This morning I had the privilege of discovering as if I had never known it before a minuet by Beethoven. It was the student's choice to work in B-flat, a key that inspired a lot of writing for the piano when it was a new invention. We chose to work on the minuet of Op. 22 because, as a rule, it is the most approachable movement of a sonata.
Where did we start? Not with beats and barlines because this student already knows there is more to it than that. Sizing up the score he decided there was an undercurrent of 4s. Then started the search for explicit fourness. Following his nose he found some astonishing things in this piece that I never knew were there, things entirely consistent with other extraordinary works of the same period (1800-1801) of Beethoven's life, during which he composed some two dozen (count them) sonatas.
We turned up startling things in common with the "Moonlight" Sonata, composed in the same year.
We turned up also a startling paucity of chords, finding only one in the main part of the minuet, and a chord which, at that, defies standard definition, consisting of only two tones, the fifth left out, as it resonates anyway as a prominent overtone of the doubled B-flat root.

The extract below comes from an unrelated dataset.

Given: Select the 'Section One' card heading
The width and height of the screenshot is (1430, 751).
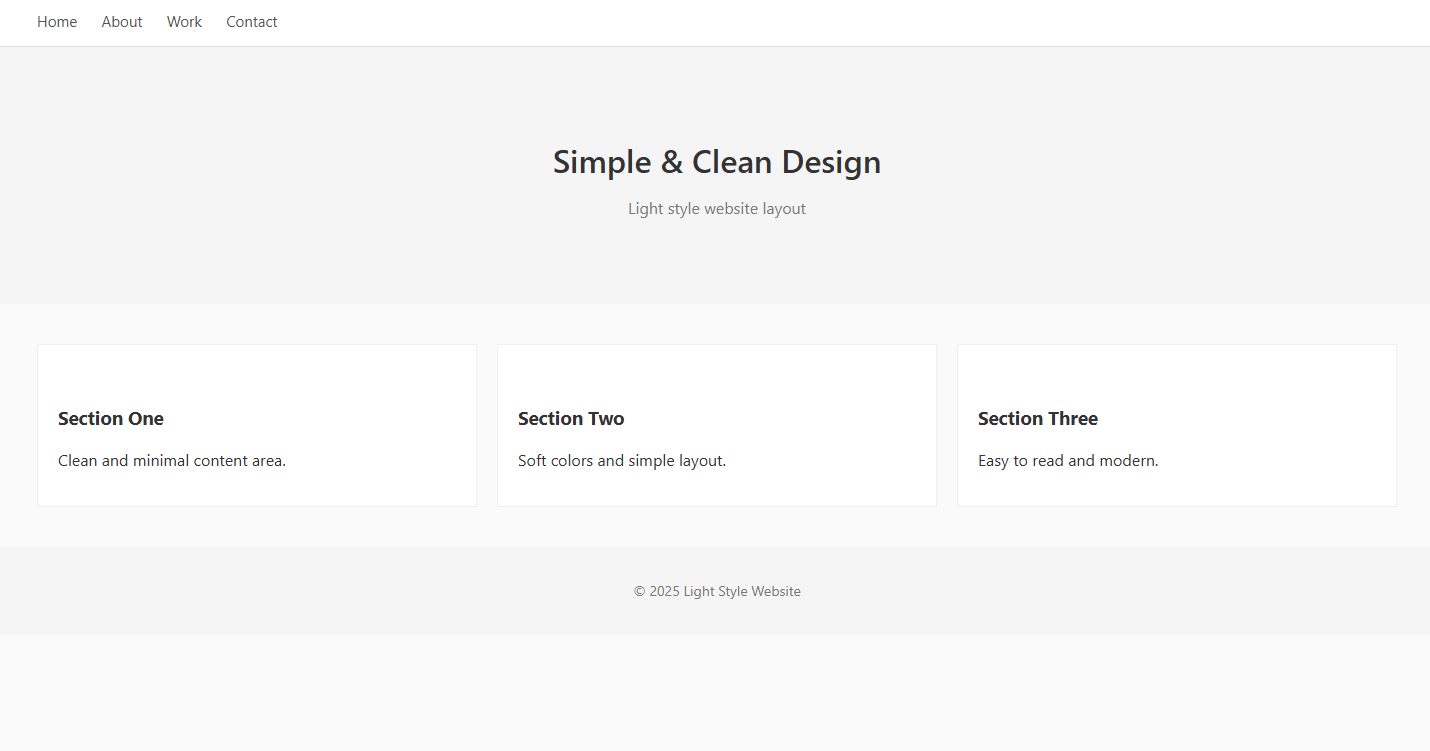Looking at the screenshot, I should (111, 419).
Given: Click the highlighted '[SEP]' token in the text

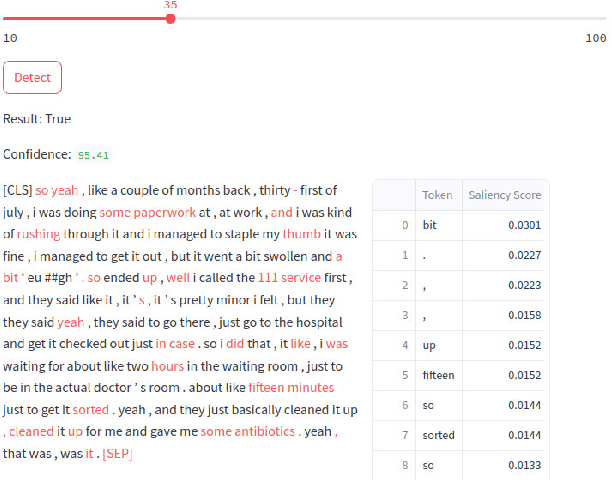Looking at the screenshot, I should [116, 454].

Incidentally, by sticking to my definition of a chord other fascinating elements of the movement are exposed: A chord is a combination of tones, usually three or more, played simultaneously with the same note value in all voices and the same articulation. What might look like a chord, if slurred to another chord, is not actually a chord but an unstable combination of tones in motion. A chord must pronounce itself clearly and with stability in order to function as a truly vertical harmony. Everything else is contrapuntal in nature.